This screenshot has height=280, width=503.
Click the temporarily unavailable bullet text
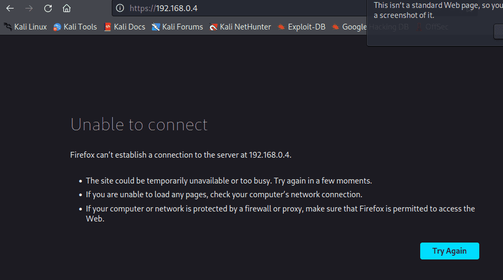[x=229, y=181]
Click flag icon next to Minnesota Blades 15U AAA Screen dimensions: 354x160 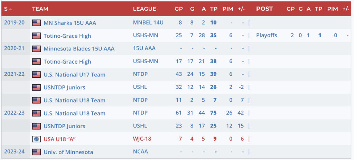36,49
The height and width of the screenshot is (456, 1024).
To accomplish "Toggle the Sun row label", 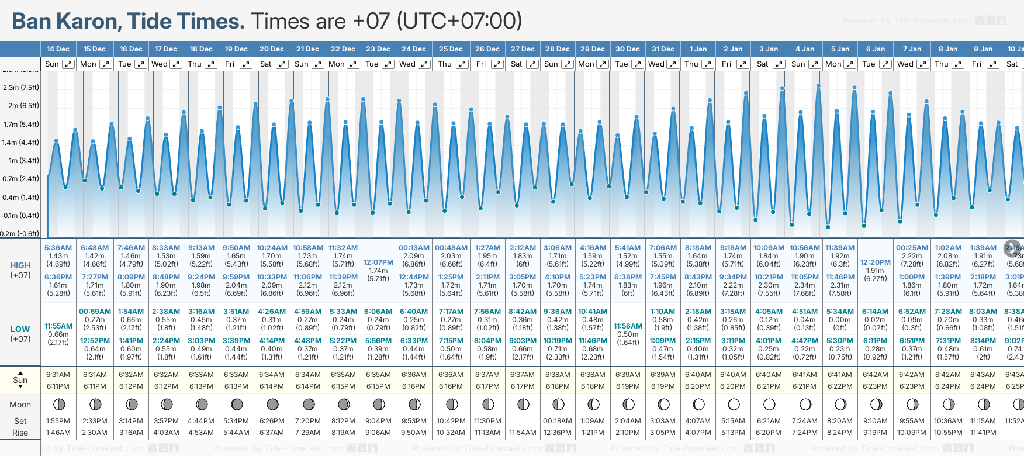I will coord(20,380).
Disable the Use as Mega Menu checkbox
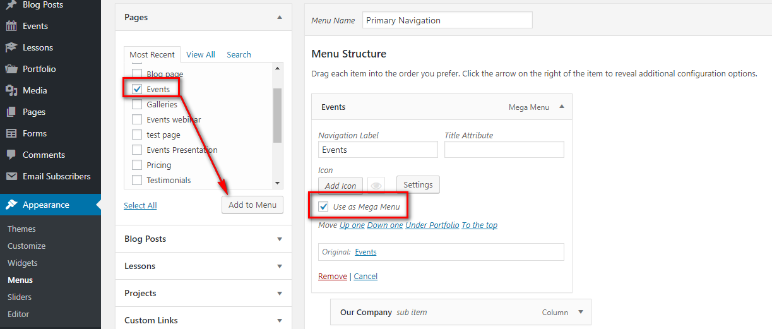 324,206
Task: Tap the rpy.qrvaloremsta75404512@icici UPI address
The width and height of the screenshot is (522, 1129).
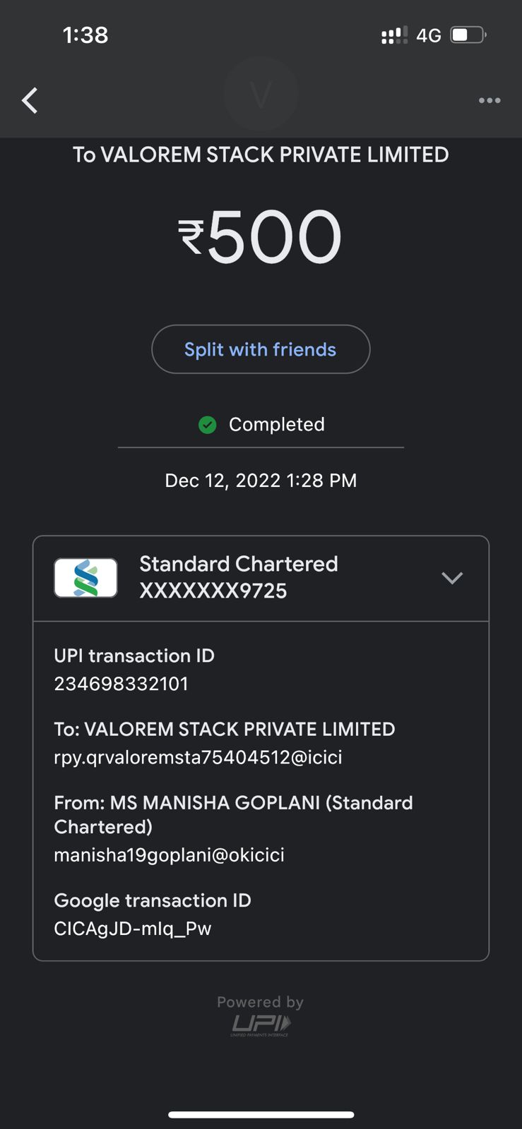Action: tap(198, 757)
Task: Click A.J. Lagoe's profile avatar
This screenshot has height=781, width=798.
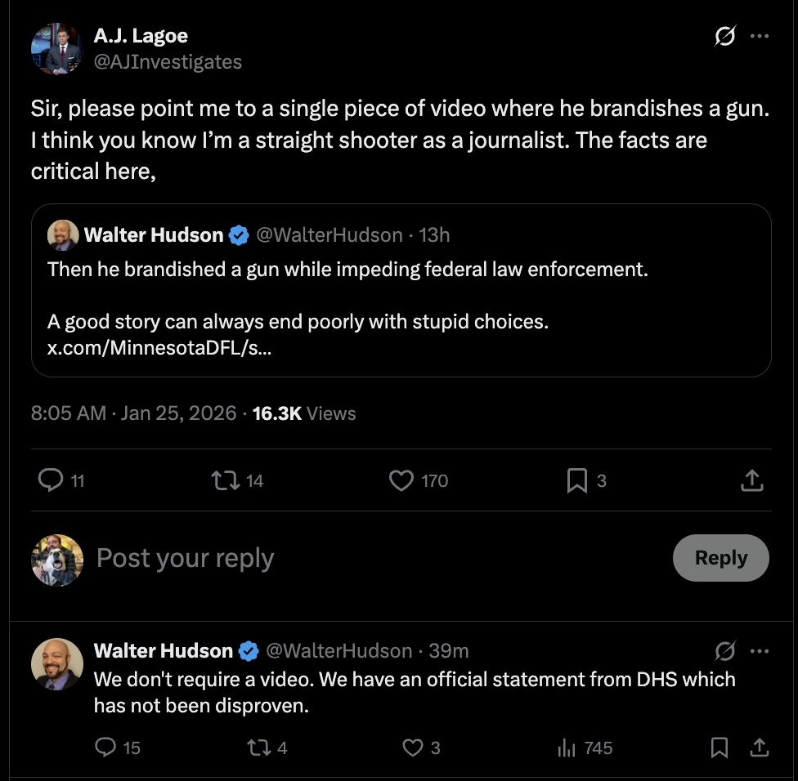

·····

Copy every line above that includes the string "This".

**THE COMPLETED TASK**
This screenshot has height=280, width=503.
This screenshot has height=781, width=798.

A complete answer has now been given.